Die dritte Kraft wird im Feld vertreten durch die Blauen Khmer, die unter dem früheren Premier Son Sann im Westen des Landes operieren. Uber ihre Stärke ist nichts Sicheres zu erfahren. Die Regierung Thailands müht sich, Son Sann für eine Koalition mit dem Regime in Phnom Penh zu gewinnen. Auch Sihanouk deutete an, daß er nach dem Fehlschlag seiner Mission-dieser Idee nicht ganz abgeneigt sei.

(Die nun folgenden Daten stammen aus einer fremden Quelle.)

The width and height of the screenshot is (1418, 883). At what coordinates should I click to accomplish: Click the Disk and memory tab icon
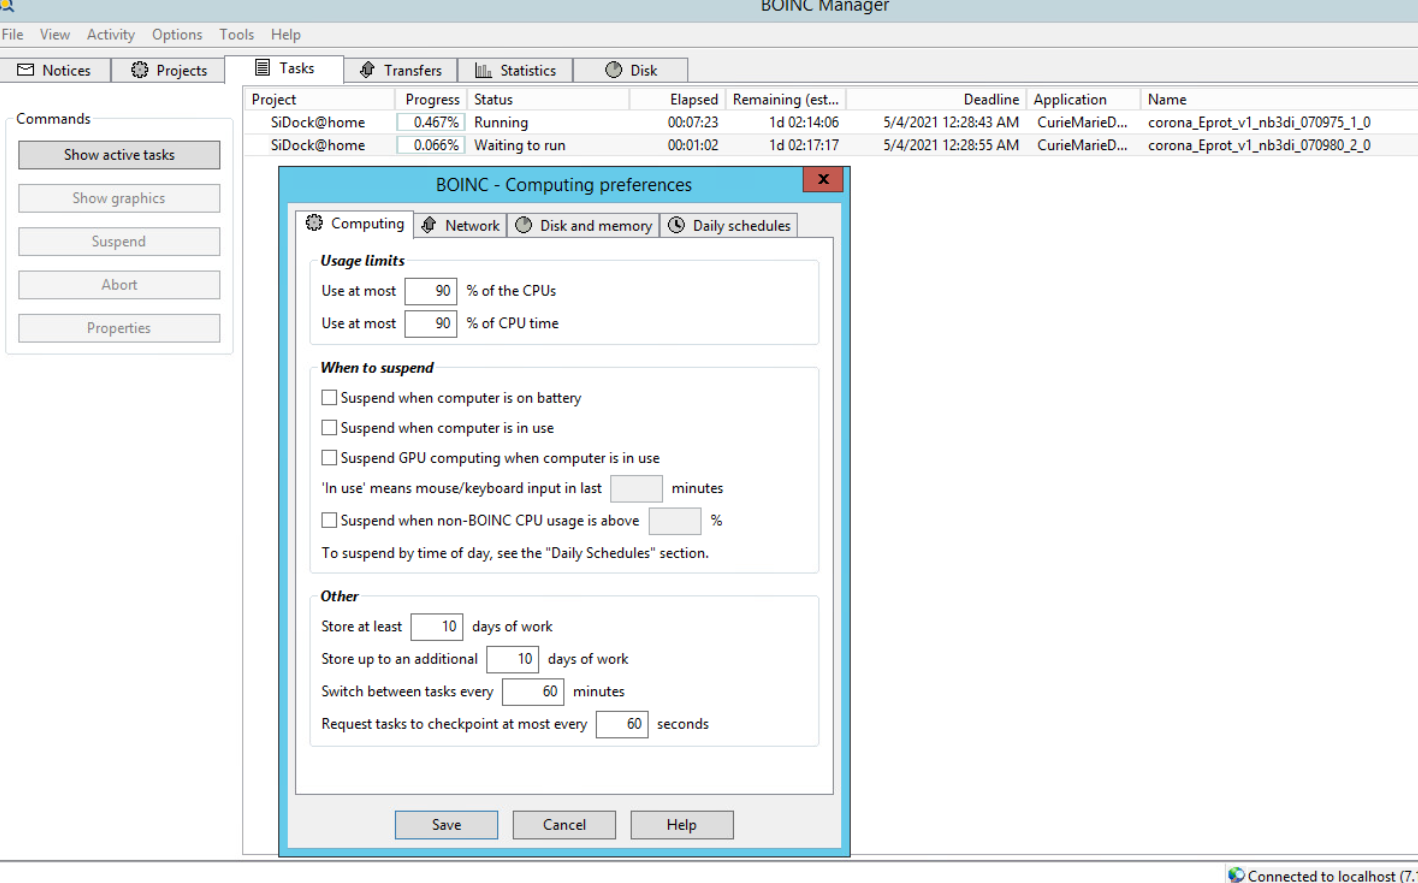click(524, 225)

Die Aussichten für eine Koalitionsregierung unter ihm nehmen daher zu. Chinas unbedingte Unterstützung des mörderischen Pol-Pot-Regimes stößt in der Welt auf wachsende Ablehnung. Hanoi selbst kann sich den endlosen Krieg im Dschungel nicht leisten. Seine wirtschaftliche Lage nähert sich unvermeidlich katastrophalen Zuständen, verschlimmert durch Dürre, Korruption der Kader, Mangel an qualifizierten Facharbeitern (aufgrund der Ausweisung der Chinesen) und Verweigerung der Hilfeleistung durch die Westmächte (gerade wegen der Invasion des Nachbarlandes).

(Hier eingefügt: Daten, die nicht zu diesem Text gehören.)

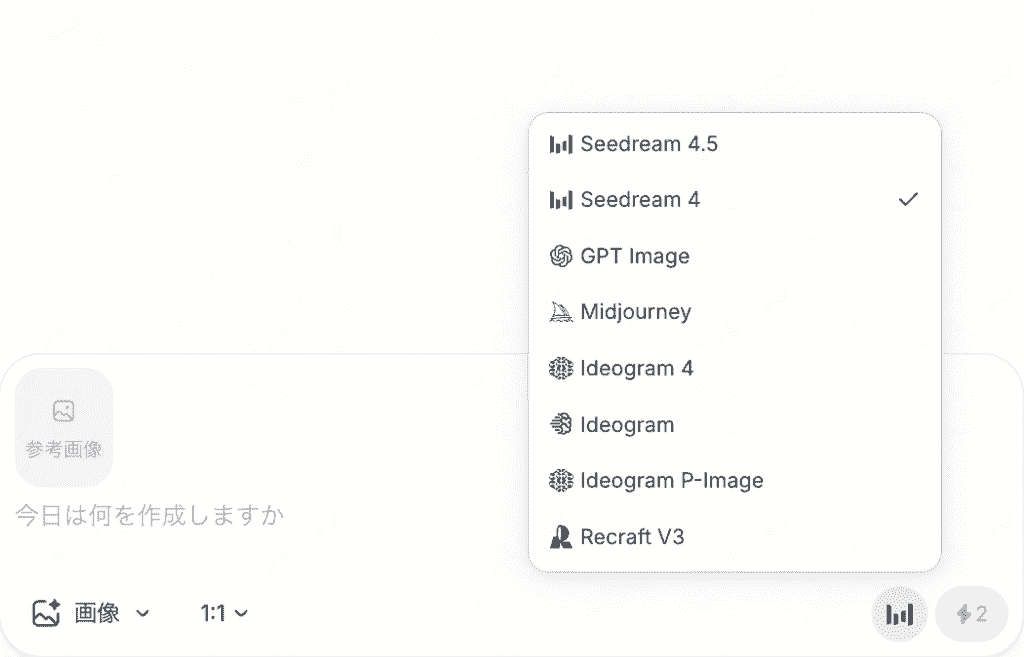
Task: Click the reference image picture icon
Action: click(63, 411)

Die Roten Khmer selbst scheinen Pol Pot in den Hintergrund zu drängen zugunsten einer eher akzeptablen Führung unter dem Premier Khieu Samphan, der erst kürzlich Peking besuchte und (bisher umsonst) auf eine Einladung nach Tokyo wartet. Ohne Zweifel sehen sie die Unmöglichkeit ihres „integralen Kommunismus” ein. Daß sie überhaupt noch Unterstützung in der Bevölkerung finden, erklärt sich nur aus der jahrtausendealten Erbfeindschaft mit Vietnam.

Eine politische Lösung unter einer Koalitionsregierung in Phnom Penh setzt aber den Abzug der Vietnamesen voraus, und damit den Verzicht auf eine indochinesische Föderation (mit Laos und Kambodscha) unter der Kolonialherrschaft Hanois.